Having bombed yesterday on El Oro Parakeet and Ecuadorian [El Oro] Tapaculo, we started the day earlier than yesterday and headed straight to our target locations...no messing around with 'common' birds this time. We arrived at Buenaventura Reserve at 6:23am, and following a short walk up some steps and into a clearing, we had target bird number one, El Oro Parakeet, in the bag. Conveniently, this lifer was followed shortly after by my second lifer for the day, Guayaquil Woodpecker. Other good birds at this first site included Smoky-brown Woodpecker, Bronze-winged Parrot, Russet Antshrike, and Scaly-throated Foliage-Gleaner. With no time to waste, we quickly moved to our second site, once again in hopes of getting a glimpse of the shadow-dancing tapaculo, and within minutes lady-luck appeared to be on our side. This time we each saw El Oro Tapaculo, if only for a few seconds, as it darted from one dark shadowy branch to another, seemingly darker, shadowy branch. It was a tick!

With those two tough birds out of the way, it was onto the next location. We back-tracked along the main road that we came in on, and along the way found Fasciated Tiger-Heron, Roadside Hawk, and Torrent Tyrannulet. We then stopped at another site within Buenaventura Reserve, fully enshrouded with fog, at 9:00am. We didn't spend long at this site, but did add Slaty-winged Foliage-Gleaner (lifer), Andean Solitaire, Olive-crowned Yellowthroat (lifer), and Common Chlorospingus.

Roadside Hawk...found along the roadside

Birders in the mist...scanning for Andean Solitaire

Our next stop, which required a drive of just over 2 hours, was at Chaguarpamba. It wasn't really a birding destination...more of a 'side-of-the-road, call of nature, short-term stop'. That didn't prevent us from scanning for a few birds however, and in doing so I added two lifers: Fasciated Wren and Chiguanco Thrush. After we all piled back into the van we drove for another hour and a half to Catacohca where we birded a small road that lead to San Antonio. This road turned out to be very productive from a 'lifer' perspective, as 8 of 16 species that I saw were new. Gray-lined Hawk was the first new species to be seen, followed shortly after by the 'alarming' Scarlet-backed Thrush. We then had stellar views of an Elegant Crescentchest, followed shortly afterward by a Collared Antshrike that I located...another gorgeous looking bird. That was then followed by Croaking Ground-Dove, Plumbeous-backed Thrush, and Black-capped Sparrow. We then worked our way back to the main road, where Andreas was able to locate a Watkins's Antpitta, using call playback, hidden deep in the scrub. Simon and I were able to see the bird briefly, but Howard unfortunately dipped. This species would eventually become Howard's nemesis bird of the trip.

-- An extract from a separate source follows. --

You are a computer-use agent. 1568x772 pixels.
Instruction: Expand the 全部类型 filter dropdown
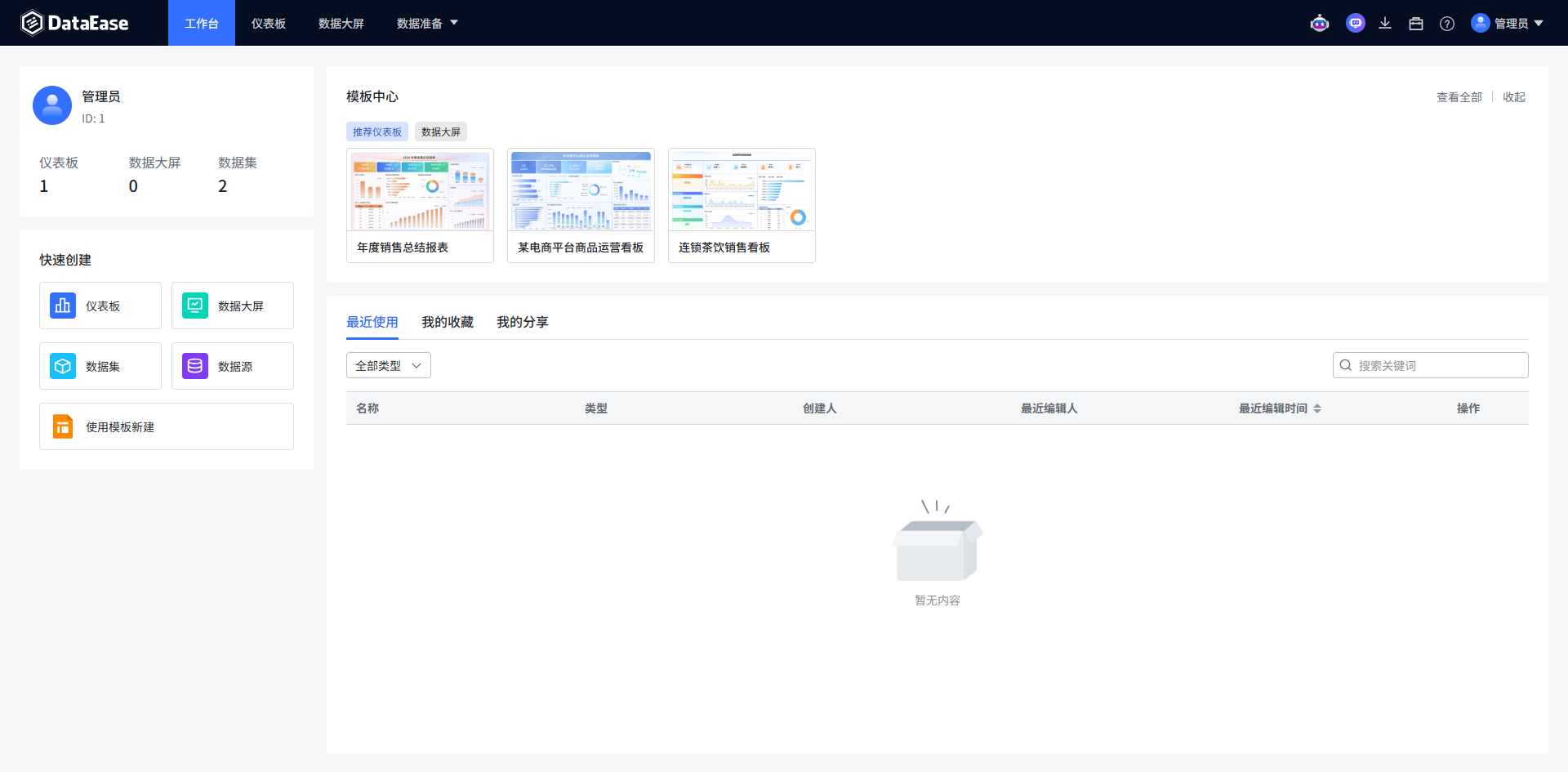[389, 365]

Shortly after leaving Catacocha we came to a screeching halt near a small village where Andreas pointed out a small flock of Pacific Parrotlets (lifer), and with them were a few Long-tailed Mockingbirds. We then continued to drive for nearly another hour, where we spent some quality birding along the side of Highway 68, slowly working our way downhill scanning arid scrub habitat for some key target birds. We found most, including Baird's Flycatcher (lifer), Tawny-crowned Pygmy-Tyrant (lifer), Tumbes Hummingbird (lifer), and Peruvian Pygmy-Owl (lifer). We also saw a good number of Red-masked Parakeets, three Fasciated Wrens, and a Golden Grosbeak.

Simon iPhoning the Peruvian Pygmy-Owl

We arrived at Jorupe Lodge at about 6:00pm, and following dinner we did some owling around the lodge, but had no luck. It had been a long day, but despite a relatively low species count (68 for the day), it was rich in lifers (20 for me).